Sección del documento
Esta última cobardía, de José Luis Astrada, está organizado en tres partes: ‘Infierno iluminado’, ‘Rutinas’ y ‘Eras vos’. Imagino que cada grupo de cuentos corresponde a tres momentos creativos más o menos diferenciados. Quizás, porque es un libro que se fue gestando durante años, como indica Víctor Aybar en el prólogo, y porque en el profuso mundo interno de su autor (me consta) hay un vasto lugar para la memoria de los buenos libros leídos, el amor por la filosofía, por el cine, por la historia y una experiencia de vida en la que caben la literatura universal y un pueblo que ya no existe, autores catamarqueños descubiertos en el recorte de un diario, bajo la luz de un mechero, un patio de tierra, un tunal y una formación académica que es posterior a la lectura de todos los libros que tuvo que estudiar.
Conozco a José desde esas épocas. De hecho, estudiar Letras es lo que posibilitó que nuestros caminos se crucen, como por un misterioso conjuro de los dioses o algo por el estilo escribiría él, posiblemente. Es que fue un encuentro importante. Eran unas épocas críticas, en las que buscábamos, desesperados, algún salvataje y hallamos el de las palabras; las que consuelan, las que dan sentido y él tenía (desde tiempos anteriores, desde siempre) la habilidad de correr los velos de las cosas del mundo a través de las palabras.
Esta es la primera vez que alguien me pide que presente un libro y encontré en estos cuentos algunos ecos de quienes éramos entonces. No podía omitir esta advertencia, querido lector. Por lo demás, estoy absolutamente desinformada de los marcos teóricos pertinentes o los mandatos de los grupos literarios, si es que algo así existiera por estos tiempos.
Si bien el orden que sigue el libro es el que mencioné al principio, elijo comenzar este comentario por los cuentos de ‘Rutinas’. La simple razón es que aquí están mis dos cuentos favoritos: “La veloz quietud” y “Duerma calentito”.
No sé si es la pureza del dolor que retratan, ese que se da en el frágil equilibrio de un día cualquiera. O quizás es la insospechada ternura colándose por el último resquicio, a pesar de todo. Sólo diré que en la conmoción genuina que me han provocado, encuentro la urdimbre cuidadosa de una materia demasiado verdadera.

Ejercicio breve 1
Según la presentación, ¿en cuántas partes está organizado el libro Esta última cobardía y cómo se llaman?
Ejercicio breve 2
Actualiza el pasaje de la presentación que empieza con "Si bien el orden" y continúa hasta "materia demasiado verdadera.": cambia "ternura" por "dulzura" y escribe el pasaje completo.

Sección de datos
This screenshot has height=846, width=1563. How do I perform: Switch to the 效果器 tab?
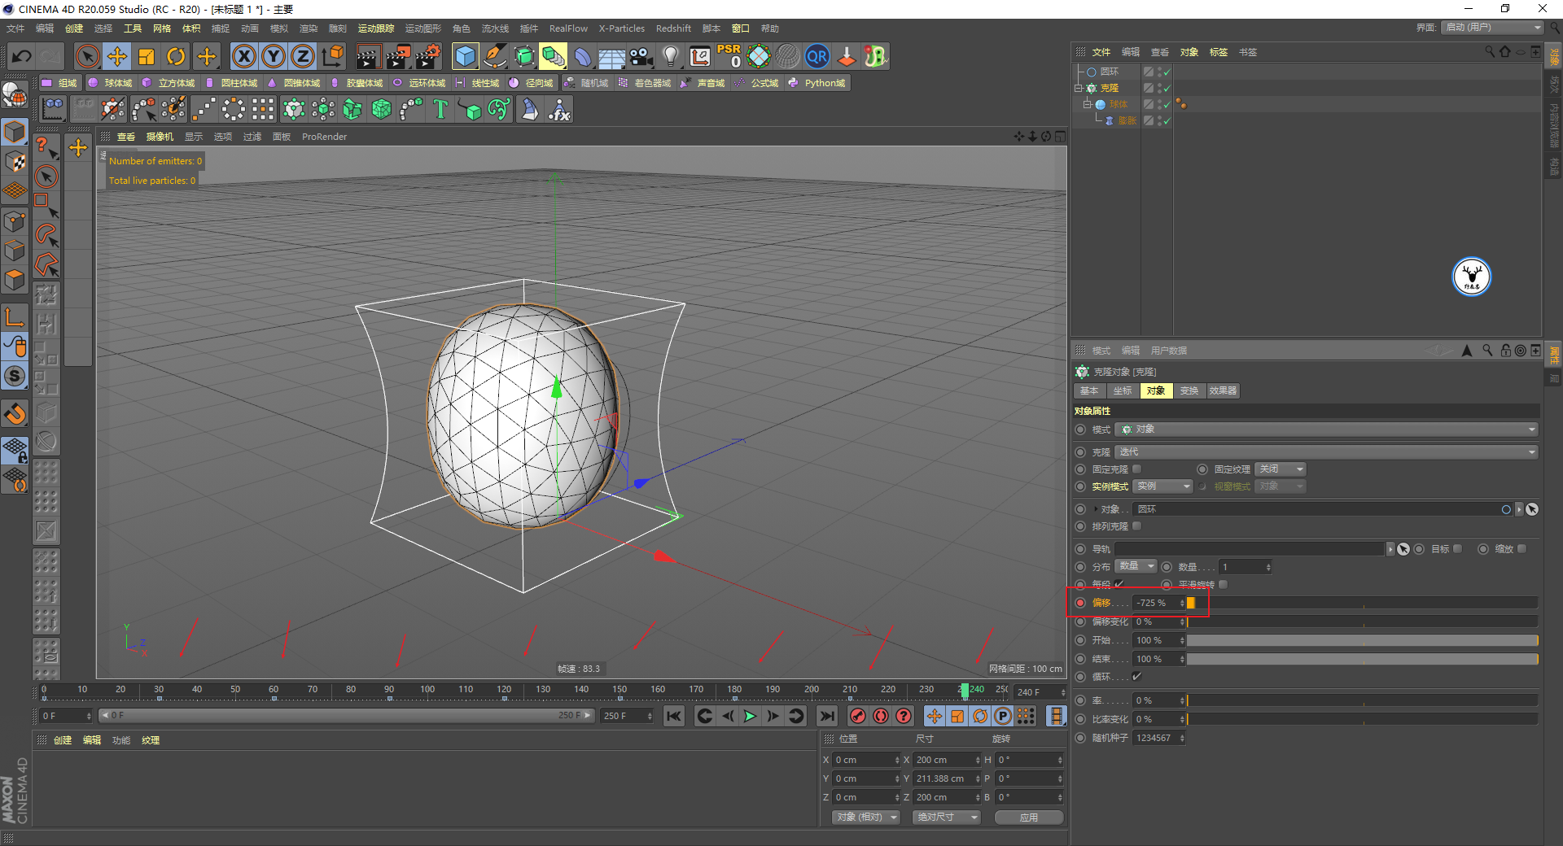pyautogui.click(x=1223, y=390)
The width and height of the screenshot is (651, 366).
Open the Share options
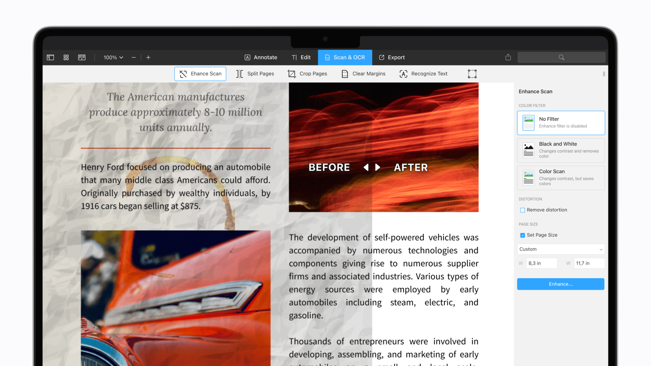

Resultado correcto 1
En tres partes: ‘Infierno iluminado’, ‘Rutinas’ y ‘Eras vos’.

Resultado correcto 2
Si bien el orden que sigue el libro es el que mencioné al principio, elijo comenzar este comentario por los cuentos de ‘Rutinas’. La simple razón es que aquí están mis dos cuentos favoritos: “La veloz quietud” y “Duerma calentito”.
No sé si es la pureza del dolor que retratan, ese que se da en el frágil equilibrio de un día cualquiera. O quizás es la insospechada dulzura colándose por el último resquicio, a pesar de todo. Sólo diré que en la conmoción genuina que me han provocado, encuentro la urdimbre cuidadosa de una materia demasiado verdadera.